* **Directions**
Add 16 to every number in the coordinate answers, and write out all of the records below in full, requests included.

* **Provided information**
begin

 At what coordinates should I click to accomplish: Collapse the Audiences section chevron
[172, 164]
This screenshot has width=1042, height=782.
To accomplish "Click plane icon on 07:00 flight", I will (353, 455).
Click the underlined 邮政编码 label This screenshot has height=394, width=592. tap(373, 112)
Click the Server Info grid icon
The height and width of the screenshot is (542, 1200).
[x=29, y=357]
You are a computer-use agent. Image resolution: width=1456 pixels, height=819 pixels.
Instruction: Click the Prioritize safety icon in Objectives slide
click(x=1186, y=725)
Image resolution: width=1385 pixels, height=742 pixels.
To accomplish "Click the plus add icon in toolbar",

end

* **Answer for the task**
 At what coordinates should I click to accomplish: Collapse the Audiences section chevron
[188, 180]
This screenshot has width=1042, height=782.
To accomplish "Click plane icon on 07:00 flight", I will (369, 471).
Click the underlined 邮政编码 label This screenshot has height=394, width=592. tap(389, 128)
Click the Server Info grid icon
The height and width of the screenshot is (542, 1200).
[x=45, y=373]
You are a computer-use agent. Image resolution: width=1456 pixels, height=819 pixels.
Instruction: Click the Prioritize safety icon in Objectives slide
click(x=1202, y=741)
Image resolution: width=1385 pixels, height=742 pixels.
To accomplish "Click the plus add icon in toolbar",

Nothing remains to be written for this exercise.